---------- Materials provided ----------

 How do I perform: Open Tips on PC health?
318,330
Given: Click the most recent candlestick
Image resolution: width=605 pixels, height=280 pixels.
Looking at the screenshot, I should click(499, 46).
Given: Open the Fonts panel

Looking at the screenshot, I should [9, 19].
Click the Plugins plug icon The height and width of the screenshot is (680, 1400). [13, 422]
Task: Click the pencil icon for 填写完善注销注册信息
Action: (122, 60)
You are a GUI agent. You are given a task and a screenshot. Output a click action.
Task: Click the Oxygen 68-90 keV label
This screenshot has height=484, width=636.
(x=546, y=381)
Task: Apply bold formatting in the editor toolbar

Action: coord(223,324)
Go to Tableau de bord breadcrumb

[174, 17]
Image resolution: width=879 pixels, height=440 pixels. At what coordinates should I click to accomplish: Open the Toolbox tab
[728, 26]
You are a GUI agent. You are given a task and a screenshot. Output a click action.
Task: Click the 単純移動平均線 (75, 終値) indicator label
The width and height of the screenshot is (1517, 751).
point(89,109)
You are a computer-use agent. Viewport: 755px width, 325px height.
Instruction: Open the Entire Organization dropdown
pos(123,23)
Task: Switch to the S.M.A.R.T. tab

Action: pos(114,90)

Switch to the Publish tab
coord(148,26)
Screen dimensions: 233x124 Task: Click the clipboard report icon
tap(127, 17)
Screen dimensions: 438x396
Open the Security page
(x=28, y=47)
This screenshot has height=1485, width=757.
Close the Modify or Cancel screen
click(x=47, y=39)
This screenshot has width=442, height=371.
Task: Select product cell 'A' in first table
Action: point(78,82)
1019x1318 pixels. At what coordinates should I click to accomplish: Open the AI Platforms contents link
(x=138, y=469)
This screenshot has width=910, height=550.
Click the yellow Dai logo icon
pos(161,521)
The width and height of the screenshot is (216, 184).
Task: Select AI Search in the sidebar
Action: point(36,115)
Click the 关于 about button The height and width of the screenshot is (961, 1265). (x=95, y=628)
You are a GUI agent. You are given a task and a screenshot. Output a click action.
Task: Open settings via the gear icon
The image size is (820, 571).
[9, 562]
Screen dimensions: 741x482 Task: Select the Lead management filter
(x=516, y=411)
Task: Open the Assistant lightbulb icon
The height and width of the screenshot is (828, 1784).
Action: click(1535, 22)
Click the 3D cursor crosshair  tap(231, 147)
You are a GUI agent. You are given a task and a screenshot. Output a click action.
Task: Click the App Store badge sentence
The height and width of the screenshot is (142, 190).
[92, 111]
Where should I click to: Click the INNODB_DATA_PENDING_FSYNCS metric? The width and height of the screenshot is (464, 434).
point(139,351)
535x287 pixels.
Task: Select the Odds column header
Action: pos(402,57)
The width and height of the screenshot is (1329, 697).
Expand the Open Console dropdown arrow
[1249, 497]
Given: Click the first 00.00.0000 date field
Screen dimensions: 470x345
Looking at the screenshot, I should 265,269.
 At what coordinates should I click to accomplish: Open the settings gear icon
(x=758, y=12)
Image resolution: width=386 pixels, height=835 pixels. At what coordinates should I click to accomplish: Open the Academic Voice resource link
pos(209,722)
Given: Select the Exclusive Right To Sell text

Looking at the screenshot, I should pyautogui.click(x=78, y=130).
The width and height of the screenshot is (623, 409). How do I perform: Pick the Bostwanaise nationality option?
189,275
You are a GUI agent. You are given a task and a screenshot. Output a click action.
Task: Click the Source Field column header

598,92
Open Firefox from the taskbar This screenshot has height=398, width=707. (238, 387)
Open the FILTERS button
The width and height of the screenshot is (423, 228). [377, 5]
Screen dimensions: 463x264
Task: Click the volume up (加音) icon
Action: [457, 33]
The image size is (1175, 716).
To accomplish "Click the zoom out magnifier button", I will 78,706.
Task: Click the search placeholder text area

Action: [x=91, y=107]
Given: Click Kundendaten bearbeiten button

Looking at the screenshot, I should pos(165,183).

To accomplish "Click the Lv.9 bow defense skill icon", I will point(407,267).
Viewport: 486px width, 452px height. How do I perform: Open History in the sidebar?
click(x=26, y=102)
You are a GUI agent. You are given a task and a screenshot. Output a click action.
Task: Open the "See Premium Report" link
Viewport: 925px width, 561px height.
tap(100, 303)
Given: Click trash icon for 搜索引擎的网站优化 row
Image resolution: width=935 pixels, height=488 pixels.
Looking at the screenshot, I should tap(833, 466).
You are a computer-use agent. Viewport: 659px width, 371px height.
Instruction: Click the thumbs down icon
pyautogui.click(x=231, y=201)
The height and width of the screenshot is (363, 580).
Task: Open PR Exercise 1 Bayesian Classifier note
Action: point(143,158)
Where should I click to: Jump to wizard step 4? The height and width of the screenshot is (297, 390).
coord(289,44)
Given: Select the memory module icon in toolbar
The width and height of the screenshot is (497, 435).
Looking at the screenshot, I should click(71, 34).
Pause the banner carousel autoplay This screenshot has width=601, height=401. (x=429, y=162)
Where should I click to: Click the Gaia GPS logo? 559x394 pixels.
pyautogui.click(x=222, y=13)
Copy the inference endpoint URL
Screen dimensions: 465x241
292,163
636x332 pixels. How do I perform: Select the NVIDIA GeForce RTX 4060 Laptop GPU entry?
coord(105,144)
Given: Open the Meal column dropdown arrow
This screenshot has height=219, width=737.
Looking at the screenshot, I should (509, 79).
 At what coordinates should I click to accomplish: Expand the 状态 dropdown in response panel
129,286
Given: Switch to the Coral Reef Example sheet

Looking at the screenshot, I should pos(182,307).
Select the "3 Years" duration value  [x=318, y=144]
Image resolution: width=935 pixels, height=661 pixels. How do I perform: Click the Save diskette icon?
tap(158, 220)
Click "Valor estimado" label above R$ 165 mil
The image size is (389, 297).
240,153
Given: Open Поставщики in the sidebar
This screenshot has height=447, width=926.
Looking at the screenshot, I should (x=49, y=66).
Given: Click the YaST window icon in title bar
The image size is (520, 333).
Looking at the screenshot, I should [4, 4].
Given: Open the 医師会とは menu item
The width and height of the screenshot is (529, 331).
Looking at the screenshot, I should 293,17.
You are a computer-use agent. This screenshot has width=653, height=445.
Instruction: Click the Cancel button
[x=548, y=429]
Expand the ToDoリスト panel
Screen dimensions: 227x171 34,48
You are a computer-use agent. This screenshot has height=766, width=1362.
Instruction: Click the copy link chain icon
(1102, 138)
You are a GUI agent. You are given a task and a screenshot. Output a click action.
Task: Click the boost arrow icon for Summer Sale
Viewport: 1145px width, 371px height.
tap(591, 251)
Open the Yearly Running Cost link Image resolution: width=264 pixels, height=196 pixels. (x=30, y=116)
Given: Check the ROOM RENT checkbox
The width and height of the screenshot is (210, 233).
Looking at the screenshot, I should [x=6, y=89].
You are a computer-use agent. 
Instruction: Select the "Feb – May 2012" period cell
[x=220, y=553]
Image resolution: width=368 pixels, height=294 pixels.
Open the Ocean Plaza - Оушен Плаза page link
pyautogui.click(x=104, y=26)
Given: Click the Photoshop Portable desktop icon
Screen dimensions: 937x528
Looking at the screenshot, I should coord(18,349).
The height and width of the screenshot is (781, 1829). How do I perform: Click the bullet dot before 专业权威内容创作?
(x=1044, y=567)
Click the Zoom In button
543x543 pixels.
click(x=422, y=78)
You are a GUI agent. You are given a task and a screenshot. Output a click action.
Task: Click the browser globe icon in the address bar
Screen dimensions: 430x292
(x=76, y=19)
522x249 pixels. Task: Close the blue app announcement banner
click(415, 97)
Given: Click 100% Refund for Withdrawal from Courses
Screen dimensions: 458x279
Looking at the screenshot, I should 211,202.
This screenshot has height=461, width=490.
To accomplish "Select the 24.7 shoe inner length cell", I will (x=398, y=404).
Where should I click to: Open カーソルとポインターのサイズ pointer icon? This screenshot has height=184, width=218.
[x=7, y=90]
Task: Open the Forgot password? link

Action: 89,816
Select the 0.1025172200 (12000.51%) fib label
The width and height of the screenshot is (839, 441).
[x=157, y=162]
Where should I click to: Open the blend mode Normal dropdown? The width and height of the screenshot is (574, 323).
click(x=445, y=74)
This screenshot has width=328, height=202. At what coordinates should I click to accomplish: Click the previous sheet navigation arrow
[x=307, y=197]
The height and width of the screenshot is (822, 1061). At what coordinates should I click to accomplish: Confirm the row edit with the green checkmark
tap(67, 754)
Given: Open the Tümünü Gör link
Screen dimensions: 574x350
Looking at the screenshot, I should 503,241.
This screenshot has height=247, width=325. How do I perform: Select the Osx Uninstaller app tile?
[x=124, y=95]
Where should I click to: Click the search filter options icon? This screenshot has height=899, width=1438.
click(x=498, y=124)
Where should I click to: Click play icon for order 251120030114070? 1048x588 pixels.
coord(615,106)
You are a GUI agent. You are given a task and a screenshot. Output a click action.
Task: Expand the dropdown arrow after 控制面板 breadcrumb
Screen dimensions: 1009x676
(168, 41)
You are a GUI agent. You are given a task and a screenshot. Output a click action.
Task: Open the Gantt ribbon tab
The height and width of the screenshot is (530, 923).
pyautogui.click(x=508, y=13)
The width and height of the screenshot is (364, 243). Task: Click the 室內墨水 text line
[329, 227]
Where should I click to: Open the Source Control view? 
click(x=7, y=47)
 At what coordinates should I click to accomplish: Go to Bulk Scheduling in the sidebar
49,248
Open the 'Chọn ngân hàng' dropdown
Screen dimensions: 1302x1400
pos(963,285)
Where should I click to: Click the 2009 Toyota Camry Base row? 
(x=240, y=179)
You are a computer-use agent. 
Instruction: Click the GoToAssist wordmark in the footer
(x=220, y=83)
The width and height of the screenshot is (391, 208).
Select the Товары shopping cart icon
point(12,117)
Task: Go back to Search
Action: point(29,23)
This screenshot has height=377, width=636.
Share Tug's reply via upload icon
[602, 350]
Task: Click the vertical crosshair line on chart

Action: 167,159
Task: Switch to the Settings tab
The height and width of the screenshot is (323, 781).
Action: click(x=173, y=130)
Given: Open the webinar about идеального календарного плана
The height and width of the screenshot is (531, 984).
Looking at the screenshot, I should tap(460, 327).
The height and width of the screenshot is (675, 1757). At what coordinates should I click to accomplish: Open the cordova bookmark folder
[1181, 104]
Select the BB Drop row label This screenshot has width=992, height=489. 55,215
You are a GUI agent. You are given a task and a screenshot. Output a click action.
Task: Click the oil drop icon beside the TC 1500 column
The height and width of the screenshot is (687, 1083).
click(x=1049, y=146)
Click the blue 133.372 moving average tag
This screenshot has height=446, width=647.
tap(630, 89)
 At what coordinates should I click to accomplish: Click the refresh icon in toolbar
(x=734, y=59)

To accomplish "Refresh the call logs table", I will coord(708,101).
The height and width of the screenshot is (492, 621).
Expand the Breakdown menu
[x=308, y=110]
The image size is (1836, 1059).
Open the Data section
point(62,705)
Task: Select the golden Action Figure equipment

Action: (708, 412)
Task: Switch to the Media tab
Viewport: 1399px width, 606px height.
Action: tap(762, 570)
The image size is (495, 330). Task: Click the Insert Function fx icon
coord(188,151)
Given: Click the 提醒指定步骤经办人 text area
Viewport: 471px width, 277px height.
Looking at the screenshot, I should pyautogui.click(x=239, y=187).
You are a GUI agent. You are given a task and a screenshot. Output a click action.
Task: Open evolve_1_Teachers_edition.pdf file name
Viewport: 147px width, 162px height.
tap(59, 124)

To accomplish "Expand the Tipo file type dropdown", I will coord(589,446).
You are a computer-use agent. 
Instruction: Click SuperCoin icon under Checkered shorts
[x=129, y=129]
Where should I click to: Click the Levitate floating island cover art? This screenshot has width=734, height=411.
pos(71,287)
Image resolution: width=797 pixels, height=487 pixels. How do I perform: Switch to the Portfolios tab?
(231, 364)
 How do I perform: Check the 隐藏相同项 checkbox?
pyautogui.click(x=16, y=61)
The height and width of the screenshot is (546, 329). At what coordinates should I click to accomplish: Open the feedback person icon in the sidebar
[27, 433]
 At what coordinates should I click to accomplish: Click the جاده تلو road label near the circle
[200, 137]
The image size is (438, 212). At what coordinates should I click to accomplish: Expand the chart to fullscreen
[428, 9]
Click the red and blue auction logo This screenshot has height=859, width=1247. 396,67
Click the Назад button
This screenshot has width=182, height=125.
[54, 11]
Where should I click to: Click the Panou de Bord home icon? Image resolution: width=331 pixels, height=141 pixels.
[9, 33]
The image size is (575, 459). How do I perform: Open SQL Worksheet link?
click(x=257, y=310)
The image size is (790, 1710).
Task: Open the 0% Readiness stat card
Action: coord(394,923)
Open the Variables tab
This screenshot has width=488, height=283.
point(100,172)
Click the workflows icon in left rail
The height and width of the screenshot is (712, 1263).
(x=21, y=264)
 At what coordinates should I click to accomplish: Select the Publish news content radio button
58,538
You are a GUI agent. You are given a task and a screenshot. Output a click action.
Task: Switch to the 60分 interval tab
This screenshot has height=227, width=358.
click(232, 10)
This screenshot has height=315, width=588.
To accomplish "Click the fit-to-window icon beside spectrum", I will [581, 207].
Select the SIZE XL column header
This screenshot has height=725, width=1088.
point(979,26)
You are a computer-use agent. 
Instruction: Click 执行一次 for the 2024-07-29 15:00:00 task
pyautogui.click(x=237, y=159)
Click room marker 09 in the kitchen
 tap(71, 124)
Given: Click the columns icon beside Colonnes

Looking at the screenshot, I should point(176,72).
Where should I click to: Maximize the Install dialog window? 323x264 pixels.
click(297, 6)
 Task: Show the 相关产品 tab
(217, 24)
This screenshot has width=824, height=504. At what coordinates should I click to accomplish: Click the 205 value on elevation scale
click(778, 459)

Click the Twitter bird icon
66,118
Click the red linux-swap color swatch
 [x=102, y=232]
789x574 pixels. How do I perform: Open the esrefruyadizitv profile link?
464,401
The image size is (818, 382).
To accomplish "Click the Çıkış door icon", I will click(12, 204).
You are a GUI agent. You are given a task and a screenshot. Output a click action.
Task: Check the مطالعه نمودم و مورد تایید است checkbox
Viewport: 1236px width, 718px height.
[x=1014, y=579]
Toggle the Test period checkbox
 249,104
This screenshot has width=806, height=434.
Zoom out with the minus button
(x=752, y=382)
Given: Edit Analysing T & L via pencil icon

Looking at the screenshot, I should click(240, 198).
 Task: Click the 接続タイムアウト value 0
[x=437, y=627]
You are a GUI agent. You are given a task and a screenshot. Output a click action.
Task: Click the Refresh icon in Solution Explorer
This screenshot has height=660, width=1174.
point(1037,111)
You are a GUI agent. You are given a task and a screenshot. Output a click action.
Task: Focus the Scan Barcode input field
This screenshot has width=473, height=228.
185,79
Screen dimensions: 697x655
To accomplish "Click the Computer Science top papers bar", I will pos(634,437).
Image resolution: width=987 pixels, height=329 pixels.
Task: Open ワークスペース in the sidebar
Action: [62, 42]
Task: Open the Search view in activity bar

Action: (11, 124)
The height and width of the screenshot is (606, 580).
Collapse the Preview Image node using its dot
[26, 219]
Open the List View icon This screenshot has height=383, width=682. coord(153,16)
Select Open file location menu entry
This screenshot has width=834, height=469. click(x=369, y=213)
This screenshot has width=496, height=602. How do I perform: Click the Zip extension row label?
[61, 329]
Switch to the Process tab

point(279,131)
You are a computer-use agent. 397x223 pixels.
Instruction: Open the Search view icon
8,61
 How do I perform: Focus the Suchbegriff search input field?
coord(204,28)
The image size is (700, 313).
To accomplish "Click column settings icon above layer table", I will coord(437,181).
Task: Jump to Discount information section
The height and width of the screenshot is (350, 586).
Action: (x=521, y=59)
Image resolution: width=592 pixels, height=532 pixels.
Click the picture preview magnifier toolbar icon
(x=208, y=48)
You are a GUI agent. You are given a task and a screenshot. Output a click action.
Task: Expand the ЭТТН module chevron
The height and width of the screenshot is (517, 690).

----------

* **What you need to do**
Taking the listing above as the source, transcribe only the lines starting at the line with "Where should I click to: Open the Source" and going through the line with "Select the BB", unaltered and with both ends included.

* **Answer to the exercise**
Where should I click to: Open the Source Control view? 
click(x=7, y=47)
 At what coordinates should I click to accomplish: Go to Bulk Scheduling in the sidebar
49,248
Open the 'Chọn ngân hàng' dropdown
Screen dimensions: 1302x1400
pos(963,285)
Where should I click to: Click the 2009 Toyota Camry Base row? 
(x=240, y=179)
You are a computer-use agent. 
Instruction: Click the GoToAssist wordmark in the footer
(x=220, y=83)
The width and height of the screenshot is (391, 208).
Select the Товары shopping cart icon
point(12,117)
Task: Go back to Search
Action: point(29,23)
This screenshot has height=377, width=636.
Share Tug's reply via upload icon
[602, 350]
Task: Click the vertical crosshair line on chart

Action: 167,159
Task: Switch to the Settings tab
The height and width of the screenshot is (323, 781).
Action: click(x=173, y=130)
Given: Open the webinar about идеального календарного плана
The height and width of the screenshot is (531, 984).
Looking at the screenshot, I should tap(460, 327).
The height and width of the screenshot is (675, 1757). At what coordinates should I click to accomplish: Open the cordova bookmark folder
[1181, 104]
Select the BB Drop row label This screenshot has width=992, height=489. 55,215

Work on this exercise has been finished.